▶ **TEXT SHOWN**
● ● ● ●

The Tyrolean data set consists of station Elbögen located in the Wipp valley, an area well known for south foehn events. The second station called Sattelberg is located 18km (11.5mi) south of Ellbögen close to the main alpine ridge and is used as upstream crest station.

  • Ellbögen: 11.42889 E/47.18694 N, 1080 meters above mean sea level

  • Sattelberg: 11.47889 E/47.01083 N, 2107 meters above mean sea level

Hourly time series objects (class 'zoo'; UTC) including the following variables:

  • dd: wind direction in degrees, meteorological format (0/360 correspond to 'wind from north', 90 to 'wind from east', 180 'wind from south', and 270 'wind from west')

● ● ● ●

▶ **EXPLORE THE MATERIAL**
A - List every degree value that the Tyrolean data set description pairs with a wind direction, along with the direction it denotes.
B - Quote the stretch of the Tyrolean data set description from "The Tyrolean data" through "270 'wind from west')".
C - Answer these questions using the Tyrolean data set description:
(i) What is the elevation of the Sattelberg station?
(ii) In what time standard are the hourly time series given?
(iii) How far from Ellbögen is Sattelberg, and in which direction?
Rely solely on the Tyrolean data set description for the work here.

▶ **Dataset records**

● ● ● ●

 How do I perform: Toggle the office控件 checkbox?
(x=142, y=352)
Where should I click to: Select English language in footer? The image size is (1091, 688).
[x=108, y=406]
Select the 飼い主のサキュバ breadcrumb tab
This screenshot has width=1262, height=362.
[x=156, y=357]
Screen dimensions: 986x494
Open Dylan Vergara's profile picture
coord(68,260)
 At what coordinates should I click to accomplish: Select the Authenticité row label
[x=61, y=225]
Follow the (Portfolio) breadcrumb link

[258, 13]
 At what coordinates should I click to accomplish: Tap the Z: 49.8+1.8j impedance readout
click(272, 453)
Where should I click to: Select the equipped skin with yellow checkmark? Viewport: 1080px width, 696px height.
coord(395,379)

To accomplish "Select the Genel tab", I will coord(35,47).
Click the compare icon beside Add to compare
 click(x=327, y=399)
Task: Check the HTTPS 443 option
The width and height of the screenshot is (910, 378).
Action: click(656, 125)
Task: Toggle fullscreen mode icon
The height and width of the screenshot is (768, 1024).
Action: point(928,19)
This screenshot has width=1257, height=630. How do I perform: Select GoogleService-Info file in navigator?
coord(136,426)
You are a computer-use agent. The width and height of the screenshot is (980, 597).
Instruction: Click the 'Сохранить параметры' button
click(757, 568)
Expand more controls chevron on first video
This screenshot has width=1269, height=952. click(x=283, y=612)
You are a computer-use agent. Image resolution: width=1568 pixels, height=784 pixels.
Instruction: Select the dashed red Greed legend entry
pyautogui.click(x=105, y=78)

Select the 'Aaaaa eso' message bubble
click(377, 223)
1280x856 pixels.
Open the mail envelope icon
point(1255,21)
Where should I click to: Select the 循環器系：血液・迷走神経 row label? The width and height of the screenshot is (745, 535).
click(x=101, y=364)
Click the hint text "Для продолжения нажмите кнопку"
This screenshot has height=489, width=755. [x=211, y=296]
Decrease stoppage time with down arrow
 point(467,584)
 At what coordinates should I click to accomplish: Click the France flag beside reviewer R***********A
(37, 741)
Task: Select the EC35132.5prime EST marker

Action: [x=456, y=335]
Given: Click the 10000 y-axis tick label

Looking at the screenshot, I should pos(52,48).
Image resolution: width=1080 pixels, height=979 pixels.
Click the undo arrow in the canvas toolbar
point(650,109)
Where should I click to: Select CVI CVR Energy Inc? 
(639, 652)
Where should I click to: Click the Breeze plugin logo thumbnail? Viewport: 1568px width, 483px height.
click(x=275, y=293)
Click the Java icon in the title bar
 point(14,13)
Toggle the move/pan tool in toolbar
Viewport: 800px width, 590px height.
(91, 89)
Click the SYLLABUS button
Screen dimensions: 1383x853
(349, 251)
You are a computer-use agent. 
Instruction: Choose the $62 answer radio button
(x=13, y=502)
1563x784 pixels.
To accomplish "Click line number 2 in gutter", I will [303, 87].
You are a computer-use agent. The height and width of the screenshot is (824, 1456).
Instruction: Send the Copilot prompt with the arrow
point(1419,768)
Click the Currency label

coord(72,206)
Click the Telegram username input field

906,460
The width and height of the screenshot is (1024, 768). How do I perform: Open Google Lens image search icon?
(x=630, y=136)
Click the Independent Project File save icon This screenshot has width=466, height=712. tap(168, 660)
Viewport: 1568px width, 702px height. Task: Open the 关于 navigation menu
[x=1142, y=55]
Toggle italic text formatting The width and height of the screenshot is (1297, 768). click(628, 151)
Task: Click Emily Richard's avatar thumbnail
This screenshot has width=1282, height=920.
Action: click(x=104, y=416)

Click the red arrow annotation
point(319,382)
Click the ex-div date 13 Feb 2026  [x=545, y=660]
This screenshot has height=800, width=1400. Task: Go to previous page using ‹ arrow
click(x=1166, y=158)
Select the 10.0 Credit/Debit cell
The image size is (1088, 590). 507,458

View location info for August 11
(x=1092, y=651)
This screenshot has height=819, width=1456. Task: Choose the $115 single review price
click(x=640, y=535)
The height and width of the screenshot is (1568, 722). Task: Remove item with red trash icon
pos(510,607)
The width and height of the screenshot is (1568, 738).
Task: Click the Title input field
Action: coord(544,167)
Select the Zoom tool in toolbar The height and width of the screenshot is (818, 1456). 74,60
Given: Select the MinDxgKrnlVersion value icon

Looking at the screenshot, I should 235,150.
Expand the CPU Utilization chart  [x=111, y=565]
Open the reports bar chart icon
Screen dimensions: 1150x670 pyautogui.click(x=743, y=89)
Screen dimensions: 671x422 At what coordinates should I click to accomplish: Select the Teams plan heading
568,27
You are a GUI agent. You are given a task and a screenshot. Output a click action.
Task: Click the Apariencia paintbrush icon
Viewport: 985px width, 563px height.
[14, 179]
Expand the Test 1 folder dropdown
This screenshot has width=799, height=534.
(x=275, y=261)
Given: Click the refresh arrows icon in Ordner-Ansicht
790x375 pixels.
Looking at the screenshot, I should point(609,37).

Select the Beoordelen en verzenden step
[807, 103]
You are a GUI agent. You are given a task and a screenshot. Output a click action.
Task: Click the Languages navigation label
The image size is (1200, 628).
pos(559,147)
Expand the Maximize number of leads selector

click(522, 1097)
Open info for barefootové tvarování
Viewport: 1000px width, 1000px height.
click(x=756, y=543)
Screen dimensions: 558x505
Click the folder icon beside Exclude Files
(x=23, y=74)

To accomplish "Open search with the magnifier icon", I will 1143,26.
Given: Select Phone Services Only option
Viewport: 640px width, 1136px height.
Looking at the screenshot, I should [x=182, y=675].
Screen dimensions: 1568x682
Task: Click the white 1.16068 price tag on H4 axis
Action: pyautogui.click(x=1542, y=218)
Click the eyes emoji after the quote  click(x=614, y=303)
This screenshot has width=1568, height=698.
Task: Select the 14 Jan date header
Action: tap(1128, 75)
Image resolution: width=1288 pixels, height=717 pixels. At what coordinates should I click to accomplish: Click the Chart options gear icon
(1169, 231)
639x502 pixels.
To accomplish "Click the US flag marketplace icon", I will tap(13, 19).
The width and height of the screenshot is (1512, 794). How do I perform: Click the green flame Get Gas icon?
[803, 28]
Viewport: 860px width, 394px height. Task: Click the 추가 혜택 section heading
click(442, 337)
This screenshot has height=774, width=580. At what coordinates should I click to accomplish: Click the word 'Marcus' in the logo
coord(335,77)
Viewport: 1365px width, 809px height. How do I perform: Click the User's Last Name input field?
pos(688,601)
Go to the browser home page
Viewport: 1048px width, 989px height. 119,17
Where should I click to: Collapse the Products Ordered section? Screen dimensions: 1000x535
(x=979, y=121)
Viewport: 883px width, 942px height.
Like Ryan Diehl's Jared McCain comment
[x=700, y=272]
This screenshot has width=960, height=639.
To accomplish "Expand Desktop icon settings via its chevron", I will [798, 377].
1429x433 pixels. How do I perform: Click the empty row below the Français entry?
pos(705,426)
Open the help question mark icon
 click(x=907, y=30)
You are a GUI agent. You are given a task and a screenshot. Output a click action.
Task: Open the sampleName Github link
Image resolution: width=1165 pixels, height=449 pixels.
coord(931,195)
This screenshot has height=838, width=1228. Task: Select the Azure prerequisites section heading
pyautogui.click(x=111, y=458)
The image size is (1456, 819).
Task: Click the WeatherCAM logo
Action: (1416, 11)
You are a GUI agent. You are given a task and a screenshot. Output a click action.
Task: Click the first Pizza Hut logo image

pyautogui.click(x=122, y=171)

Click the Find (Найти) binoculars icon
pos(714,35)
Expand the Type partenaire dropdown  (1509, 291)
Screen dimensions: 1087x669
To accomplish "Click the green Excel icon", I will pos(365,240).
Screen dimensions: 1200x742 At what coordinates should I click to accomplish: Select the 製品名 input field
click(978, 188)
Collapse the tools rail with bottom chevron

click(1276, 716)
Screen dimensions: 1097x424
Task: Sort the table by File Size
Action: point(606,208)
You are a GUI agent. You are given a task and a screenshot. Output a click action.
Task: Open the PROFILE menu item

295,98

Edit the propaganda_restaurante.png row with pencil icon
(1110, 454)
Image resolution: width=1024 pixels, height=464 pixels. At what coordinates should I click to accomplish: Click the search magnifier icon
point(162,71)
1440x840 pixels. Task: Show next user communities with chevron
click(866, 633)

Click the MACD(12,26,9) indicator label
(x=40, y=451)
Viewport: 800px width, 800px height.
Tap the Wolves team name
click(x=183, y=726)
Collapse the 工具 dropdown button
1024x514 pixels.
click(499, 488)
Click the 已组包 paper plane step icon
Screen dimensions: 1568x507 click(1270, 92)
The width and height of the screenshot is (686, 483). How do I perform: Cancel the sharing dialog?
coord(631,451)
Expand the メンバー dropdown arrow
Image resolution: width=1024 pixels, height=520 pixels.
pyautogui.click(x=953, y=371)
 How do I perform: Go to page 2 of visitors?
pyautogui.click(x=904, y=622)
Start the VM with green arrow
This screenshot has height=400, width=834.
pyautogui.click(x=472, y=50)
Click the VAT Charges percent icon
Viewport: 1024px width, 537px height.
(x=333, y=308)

● ● ● ●

▶ **YOUR RESPONSES**
A -
0/360: wind from north
90: wind from east
180: wind from south
270: wind from west

B -
The Tyrolean data set consists of station Elbögen located in the Wipp valley, an area well known for south foehn events. The second station called Sattelberg is located 18km (11.5mi) south of Ellbögen close to the main alpine ridge and is used as upstream crest station.

  • Ellbögen: 11.42889 E/47.18694 N, 1080 meters above mean sea level

  • Sattelberg: 11.47889 E/47.01083 N, 2107 meters above mean sea level

Hourly time series objects (class 'zoo'; UTC) including the following variables:

  • dd: wind direction in degrees, meteorological format (0/360 correspond to 'wind from north', 90 to 'wind from east', 180 'wind from south', and 270 'wind from west')

C -
(i) 2107 meters above mean sea level
(ii) UTC
(iii) 18 km (11.5 mi) south